Noite passada em Soho é um filme de horror britânico que foi dirigido por Edgar Wright que também elaborou o roteiro ao lado de Krysty Wilson-Cairns. O filme conta a história de Eloise (Thomasin McKenzie) uma aspirante a designer de moda que mora no interior da Inglaterra e consegue ir para Londres para estudar o seu curso. Porém, misteriosamente a jovem começa a viajar para a década de 1960 (período histórico favorito da protagonista) e acaba descobrindo e vivenciando segredos e mistérios sombrios. A história que o filme quer conta junto com sua crítica, é de como as mulheres são exploradas e vistas pelos homens e até mesmo pelas demais mulheres apenas como pedaço de carne; sem enxergar a sua capacidade e talento. O peso maior recair sobre a protagonista que é tida no filme como uma moça vindo de uma área afastada dos grandes centros urbanos e que ainda tem o brilho no seu olhar e jeito de ser, mas que vai sentindo o peso de morar e viver em uma grande cidade. Porém, a direção do filme investe bastante em metáforas e metalinguagem para demostrar tudo isso, a obra de fato é cheia de detalhes e simbolismo. A viagem no tempo serve para ilustrar bem isso, de como as coisas na verdade não mudaram, pois Eloise conhece a vida de Sandie (Anya Taylor-Joy) que o sonho de ser uma grande dançarina. Em algum momento a vida de ambas se cruzam. Acredito que o filme perdeu folego no seu segundo ato com exagero de cenas dos “homens fantasmas sem rosto”. As cenas não levavam nada a nada e se tornaram cansativas e outro problema é que o filme sai do seu bom tom enigmático e vai para um tom policial investigativo (assim do nada). Mas vale aqui ressaltar a boa direção de arte que soube conduzir bem os ambientes dos anos 1960 e a boa Paris atual e o elenco gigante do filme, que por sinal contou com o último papel de Diana Rigg.
O diretor Edgar Wright usa uma ótima trilha sonora dos anos 60 e visuais impressionantes para criar um suspense atmosférico. A estória em si é cativante e está repleta de boas atuações.

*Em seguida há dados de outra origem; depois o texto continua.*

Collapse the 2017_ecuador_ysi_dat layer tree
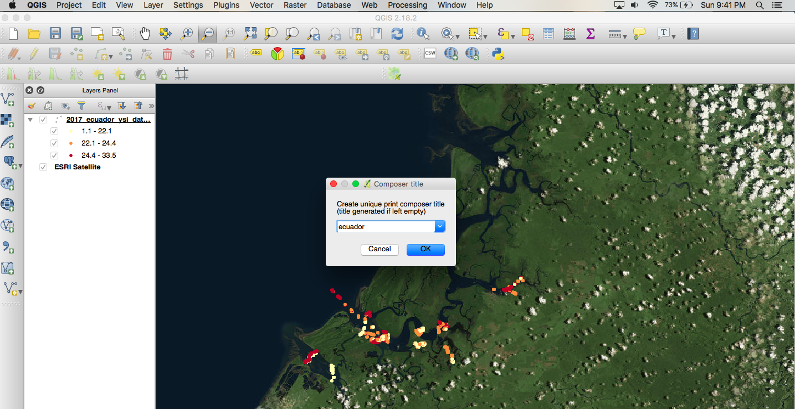Image resolution: width=795 pixels, height=409 pixels. point(30,119)
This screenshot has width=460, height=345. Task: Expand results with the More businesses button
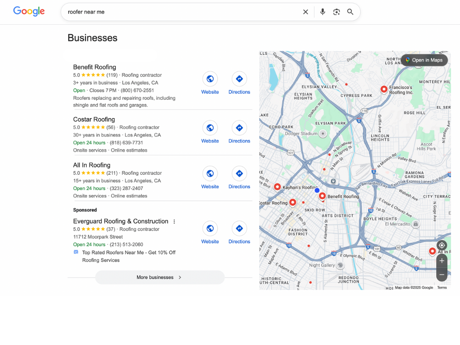[159, 277]
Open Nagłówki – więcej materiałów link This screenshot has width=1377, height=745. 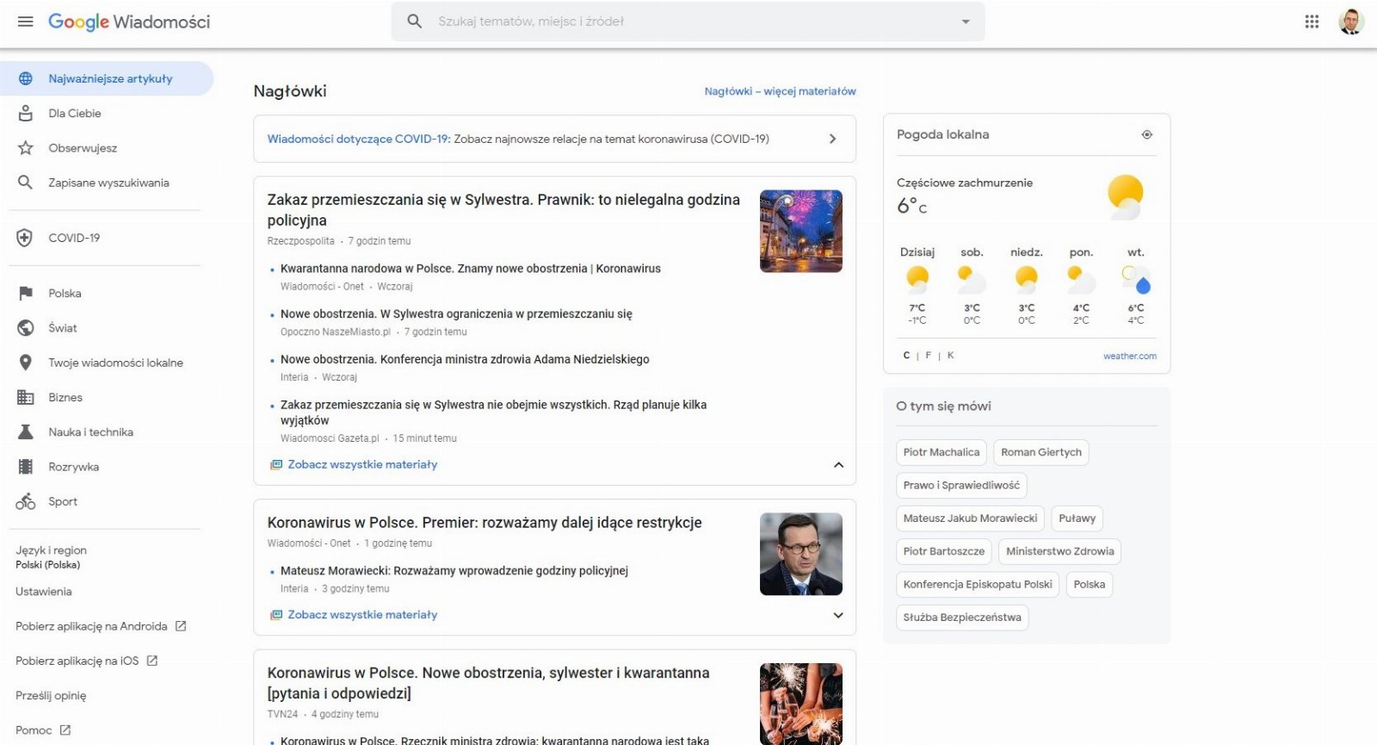tap(780, 91)
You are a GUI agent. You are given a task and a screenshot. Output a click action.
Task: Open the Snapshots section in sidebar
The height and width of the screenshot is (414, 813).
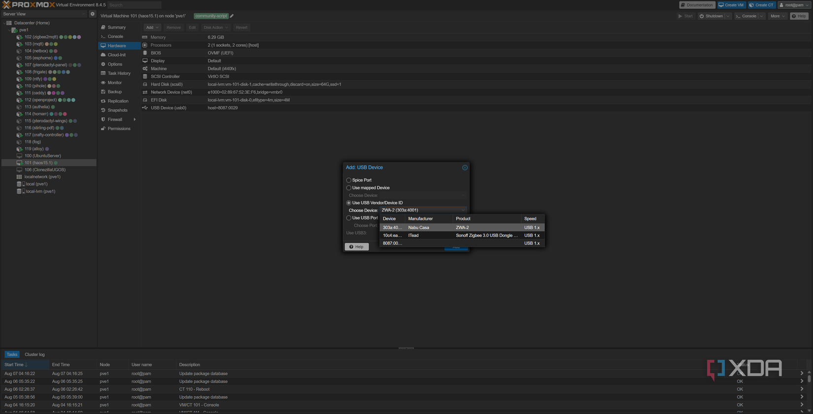tap(117, 110)
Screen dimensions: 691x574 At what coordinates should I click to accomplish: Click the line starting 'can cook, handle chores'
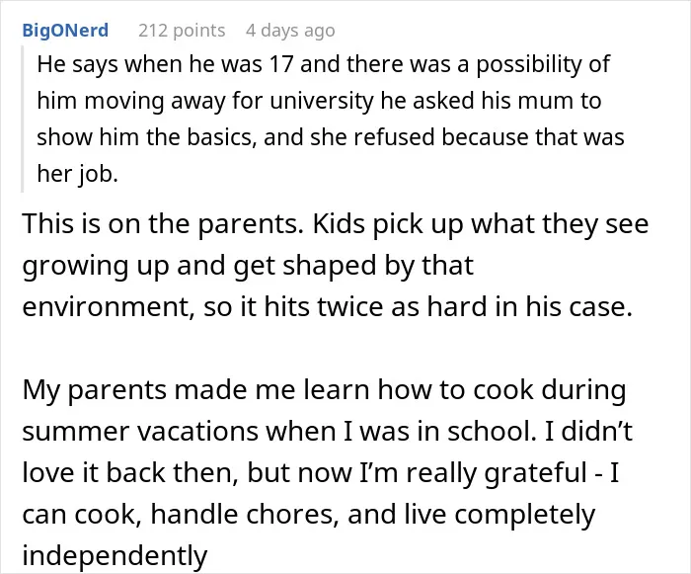tap(308, 515)
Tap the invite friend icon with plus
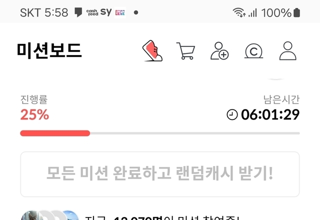This screenshot has width=320, height=220. point(220,51)
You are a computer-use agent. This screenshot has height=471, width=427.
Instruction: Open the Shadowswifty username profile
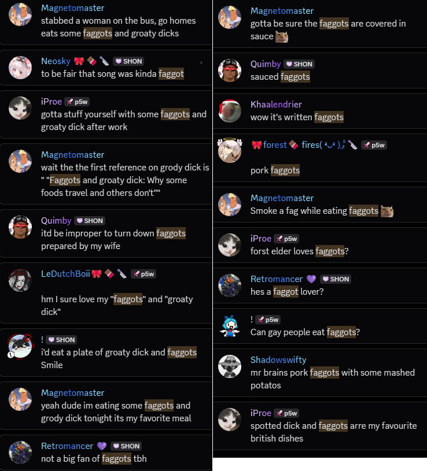click(x=278, y=359)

um filme com uma soundtrack perfeita e deliciosa de ouvir, a fotografia impecável, esteticamente não tem defeitos, diálogos bem criativos com grandes referências, já o roteiro se perde no momento em que volta toda atenção pra dona do apartamento, foi um plot não tem bem aplicado, apesar de funcionar se a gente ignorar alguns pontos, recomendo muito esse filme, não será uma perca de tempo!